There already is data that show that certain drugs used to treat certain diseases — say lupus — work on people with a certain genetic profile. Now the question is: Can that same drug also treat their covid? “It’s predicated on personalized medicine and the overall science of pharmacogenetics,” Dr. Loewy said.
“We are doing this in collaboration with probably the largest cell repository in the world, what’s called a biobank. They have stored samples of different populations with different disease states. We’re looking at different populations to actually make our initial assessments. For this approach, what’s critical is the genetic makeup of the individual, as opposed to the genetic makeup of the virus.
“There are specific sequences that have been identified in people who respond well to a specific drug. We can take these genetic sequences, design the same kind of primers to replicate them, and assess whether a specific population are responsive to this particular drug.”
So what should those of us who aren’t researchers be doing?
“A very important part is to listen to the advice that’s being given out there,” Dr. Loewy said. “I go into some areas, some communities, and people aren’t wearing masks. Maybe the mask is not the most comfortable thing, but the data is very clear as to how masks have helped to curtail diseases progression.

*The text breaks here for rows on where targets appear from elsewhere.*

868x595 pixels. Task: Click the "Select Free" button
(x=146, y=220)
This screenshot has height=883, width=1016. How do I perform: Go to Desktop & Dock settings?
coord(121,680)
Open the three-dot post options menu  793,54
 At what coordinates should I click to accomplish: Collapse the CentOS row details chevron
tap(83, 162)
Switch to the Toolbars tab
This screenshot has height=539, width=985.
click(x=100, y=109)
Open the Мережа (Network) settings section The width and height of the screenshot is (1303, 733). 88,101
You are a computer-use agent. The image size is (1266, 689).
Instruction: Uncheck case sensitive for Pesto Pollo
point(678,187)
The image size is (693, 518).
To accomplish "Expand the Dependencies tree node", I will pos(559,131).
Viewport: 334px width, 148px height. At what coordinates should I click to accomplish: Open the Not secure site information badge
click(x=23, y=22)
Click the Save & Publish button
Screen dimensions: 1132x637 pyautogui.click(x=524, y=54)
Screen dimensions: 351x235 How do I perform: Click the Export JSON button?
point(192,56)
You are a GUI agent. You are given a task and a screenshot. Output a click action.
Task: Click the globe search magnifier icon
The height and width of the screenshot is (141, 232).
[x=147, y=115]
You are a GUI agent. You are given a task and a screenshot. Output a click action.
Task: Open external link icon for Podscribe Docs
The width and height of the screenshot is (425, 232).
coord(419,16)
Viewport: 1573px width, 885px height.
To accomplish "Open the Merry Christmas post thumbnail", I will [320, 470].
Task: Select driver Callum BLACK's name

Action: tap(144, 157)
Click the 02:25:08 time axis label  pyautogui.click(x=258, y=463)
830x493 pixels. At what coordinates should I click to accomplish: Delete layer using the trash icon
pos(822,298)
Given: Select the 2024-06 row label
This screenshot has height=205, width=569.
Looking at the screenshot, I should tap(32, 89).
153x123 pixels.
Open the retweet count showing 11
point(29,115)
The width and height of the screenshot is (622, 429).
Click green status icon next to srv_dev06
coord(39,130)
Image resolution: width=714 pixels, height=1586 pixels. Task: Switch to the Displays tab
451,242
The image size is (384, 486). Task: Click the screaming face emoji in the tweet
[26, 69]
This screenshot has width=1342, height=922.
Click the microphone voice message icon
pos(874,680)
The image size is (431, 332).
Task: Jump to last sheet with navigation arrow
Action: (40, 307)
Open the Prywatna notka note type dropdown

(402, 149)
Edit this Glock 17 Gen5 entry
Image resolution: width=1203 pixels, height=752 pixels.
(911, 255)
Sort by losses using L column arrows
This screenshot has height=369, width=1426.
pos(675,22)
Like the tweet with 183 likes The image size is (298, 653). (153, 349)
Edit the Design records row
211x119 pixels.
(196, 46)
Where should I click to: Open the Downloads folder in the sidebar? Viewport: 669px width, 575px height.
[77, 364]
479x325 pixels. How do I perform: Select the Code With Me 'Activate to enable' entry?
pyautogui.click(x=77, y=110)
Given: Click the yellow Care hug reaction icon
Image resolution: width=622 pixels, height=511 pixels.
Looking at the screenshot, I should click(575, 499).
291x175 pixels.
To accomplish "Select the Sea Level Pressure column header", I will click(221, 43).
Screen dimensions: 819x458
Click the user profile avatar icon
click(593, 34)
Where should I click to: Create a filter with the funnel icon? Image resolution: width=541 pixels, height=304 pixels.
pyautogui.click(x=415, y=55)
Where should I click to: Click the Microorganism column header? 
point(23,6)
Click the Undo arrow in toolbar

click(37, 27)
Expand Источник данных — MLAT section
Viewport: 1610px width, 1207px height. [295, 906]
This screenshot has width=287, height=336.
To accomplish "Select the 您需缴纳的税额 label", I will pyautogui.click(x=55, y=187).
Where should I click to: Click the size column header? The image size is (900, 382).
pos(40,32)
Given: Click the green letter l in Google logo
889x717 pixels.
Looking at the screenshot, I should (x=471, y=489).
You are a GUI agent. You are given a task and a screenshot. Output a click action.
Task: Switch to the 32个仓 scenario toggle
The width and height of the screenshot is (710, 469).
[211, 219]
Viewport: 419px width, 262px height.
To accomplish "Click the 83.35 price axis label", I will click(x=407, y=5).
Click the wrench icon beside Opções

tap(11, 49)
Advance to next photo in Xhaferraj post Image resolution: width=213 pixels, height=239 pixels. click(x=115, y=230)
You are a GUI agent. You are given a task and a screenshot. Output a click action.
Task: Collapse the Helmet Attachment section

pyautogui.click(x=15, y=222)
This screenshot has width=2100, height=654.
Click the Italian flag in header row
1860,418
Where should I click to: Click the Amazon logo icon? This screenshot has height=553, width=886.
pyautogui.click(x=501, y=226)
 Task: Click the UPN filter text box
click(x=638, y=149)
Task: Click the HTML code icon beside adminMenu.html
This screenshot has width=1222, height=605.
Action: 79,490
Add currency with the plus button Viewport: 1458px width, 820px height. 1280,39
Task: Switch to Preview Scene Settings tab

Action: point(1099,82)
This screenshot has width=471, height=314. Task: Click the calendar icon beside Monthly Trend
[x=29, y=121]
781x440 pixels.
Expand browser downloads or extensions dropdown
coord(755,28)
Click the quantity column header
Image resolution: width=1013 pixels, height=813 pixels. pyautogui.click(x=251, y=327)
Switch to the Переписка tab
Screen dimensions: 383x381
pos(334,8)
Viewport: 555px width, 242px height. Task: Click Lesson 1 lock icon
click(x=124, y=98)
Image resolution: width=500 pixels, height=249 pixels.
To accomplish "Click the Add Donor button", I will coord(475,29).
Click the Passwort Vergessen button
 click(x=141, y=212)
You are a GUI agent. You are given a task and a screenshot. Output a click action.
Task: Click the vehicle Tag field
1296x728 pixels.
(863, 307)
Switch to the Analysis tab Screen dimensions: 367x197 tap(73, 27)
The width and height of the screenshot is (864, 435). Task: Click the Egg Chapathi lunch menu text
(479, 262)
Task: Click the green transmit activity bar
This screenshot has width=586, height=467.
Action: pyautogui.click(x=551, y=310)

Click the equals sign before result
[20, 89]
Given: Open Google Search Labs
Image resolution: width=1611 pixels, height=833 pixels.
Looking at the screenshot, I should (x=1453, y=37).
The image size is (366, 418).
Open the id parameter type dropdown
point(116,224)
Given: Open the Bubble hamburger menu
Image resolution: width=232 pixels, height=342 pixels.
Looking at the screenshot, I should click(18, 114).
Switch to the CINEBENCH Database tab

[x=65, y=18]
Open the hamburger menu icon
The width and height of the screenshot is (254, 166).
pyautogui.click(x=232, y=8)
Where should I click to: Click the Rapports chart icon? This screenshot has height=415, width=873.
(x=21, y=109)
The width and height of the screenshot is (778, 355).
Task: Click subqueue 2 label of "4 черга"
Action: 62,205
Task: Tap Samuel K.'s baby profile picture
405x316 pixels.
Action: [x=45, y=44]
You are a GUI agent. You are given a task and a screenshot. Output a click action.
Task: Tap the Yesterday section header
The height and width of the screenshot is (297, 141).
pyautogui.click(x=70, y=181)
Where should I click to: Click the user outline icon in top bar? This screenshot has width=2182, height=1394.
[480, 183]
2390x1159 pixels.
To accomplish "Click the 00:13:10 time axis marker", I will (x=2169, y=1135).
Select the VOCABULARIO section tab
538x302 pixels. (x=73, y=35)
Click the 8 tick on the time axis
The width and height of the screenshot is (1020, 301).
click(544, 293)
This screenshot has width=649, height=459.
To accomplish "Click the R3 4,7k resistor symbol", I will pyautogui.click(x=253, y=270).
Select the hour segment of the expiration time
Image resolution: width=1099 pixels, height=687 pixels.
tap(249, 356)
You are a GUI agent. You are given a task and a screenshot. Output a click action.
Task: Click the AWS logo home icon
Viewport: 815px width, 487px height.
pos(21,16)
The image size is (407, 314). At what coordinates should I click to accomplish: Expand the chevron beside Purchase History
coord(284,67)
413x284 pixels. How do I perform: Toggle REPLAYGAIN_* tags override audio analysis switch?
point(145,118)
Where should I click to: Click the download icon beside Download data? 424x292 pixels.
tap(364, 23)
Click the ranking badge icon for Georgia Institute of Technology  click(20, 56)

“Number two is patience. Everybody is very anxious for the world to get back to the way it was, for a vaccine to come out, for drugs to be available. I can appreciate people’s impatience, but people should feel good about the efforts that are going on. There will be solutions in the not too distant future, so just be patient and work with the guidance you get from your health care practitioner and public officials.”